Kamis, 24 Mei 2012

Selasa, 22 Mei 2012

Review Catatan Harisan tentang PING

Minggu, 20 Mei 2012






#SaveOrangUtan

Sungguh, saya penasaran dengan buku ini. Bagaimana tidak penasaran? Buku ini adalah Juara 1 Lomba 30 Hari 30 Buku Bentang Belia. Naskah duet antara Mbak Riawani Elyta dan Mbak Shabrina WS ini berhasil menyisihkan ratusan pesaing lainnya.

Sampai akhirnya, satu minggu yang lalu saya kesampaian dapat buku ini. Dikirim langsung dari salah satu penulisnya dan mendapat bonus tanda tangan beserta salam dari orang utan. Keren.

Secara presentasi, sampul bukunya sangat menarik. Ilustrasi orang utan di dalam bukunya juga unyu. Ciri khas goresan tangan Kak Itsna Hidayatun. Saya selalu jatuh cinta dengan karya beliau. Dan yang menjadi trademark Bentang Belia lainnya adalah pembatas bukunya yang didesain secara unik. Tidak melulu pembatas buku itu berbentuk persegi panjang. Kadang yang bentuknya kayak sendal malah keren.

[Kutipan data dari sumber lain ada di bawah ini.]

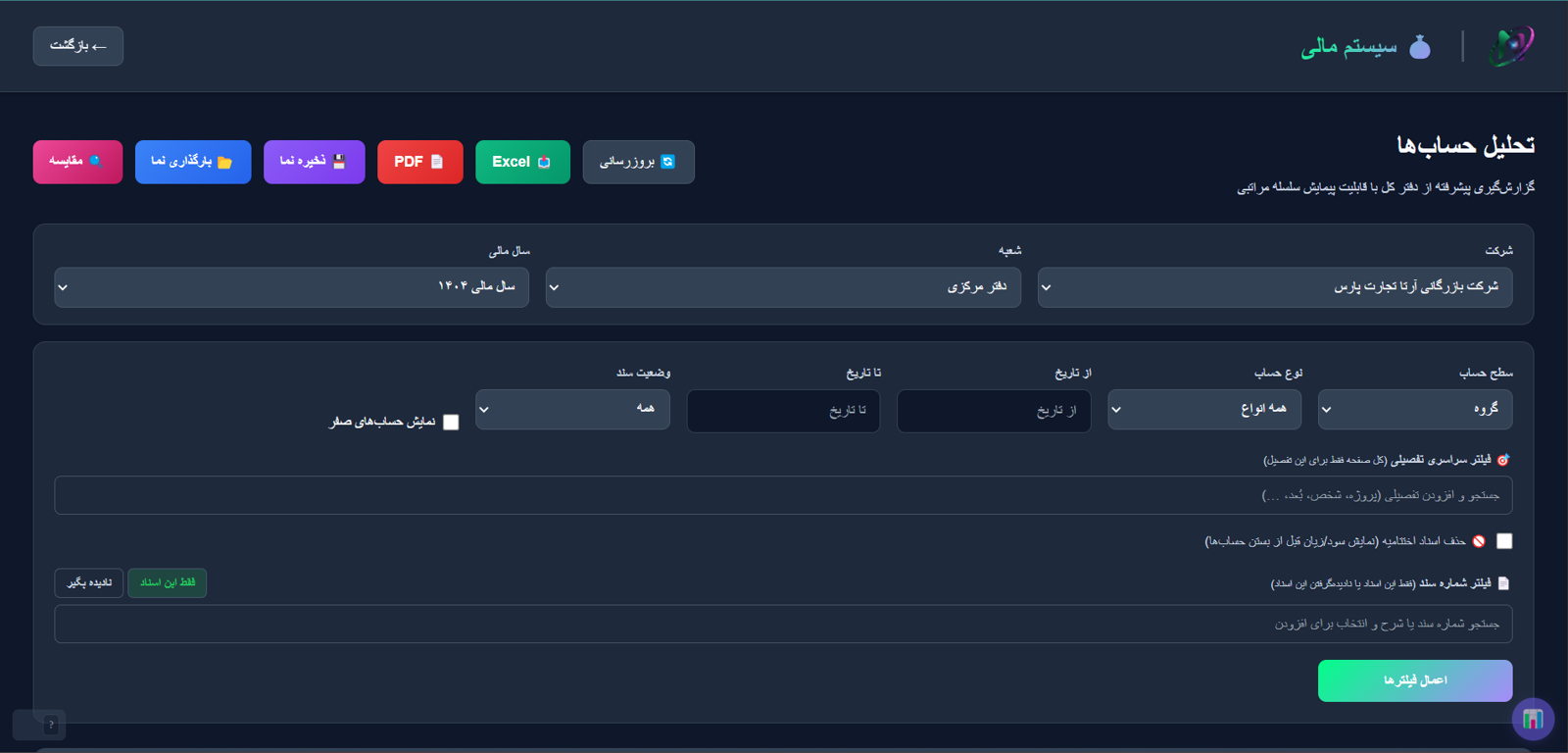This screenshot has width=1568, height=753.
Task: Enable the حذف اسناد اختتامیه checkbox
Action: coord(1504,541)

Mengenai ceritanya, saya rasa memang tidak biasa. Karena yang berbeda memang yang dicari. Bayangkan, dua penulis bergotong-royong membuat satu cerita secara estafet. Setiap ganti bab, langsung ganti penulis dan ganti sudut pandang. Tapi ketika membacanya, saya tidak merasakan keanjlokan gaya tulisan dari dua kepala. Keduanya saling melengkapi dengan halus. Mbak Shabrina begitu khusyu memainkan peran sebagai orang utan. Begitu juga Mbak Riawani yang lihai merangkai kata sebagai remaja yang anti-pacaran.

Kepiawaian keduanya dalam menulis tidak perlu diperdebatkan lagi. Mereka sudah berpengalaman menulis beberapa novel sebelumnya. Jadi, marilah kita fokus ke pesan yang ingin mereka sampaikan. Isi dari a message from Borneo itu sendiri.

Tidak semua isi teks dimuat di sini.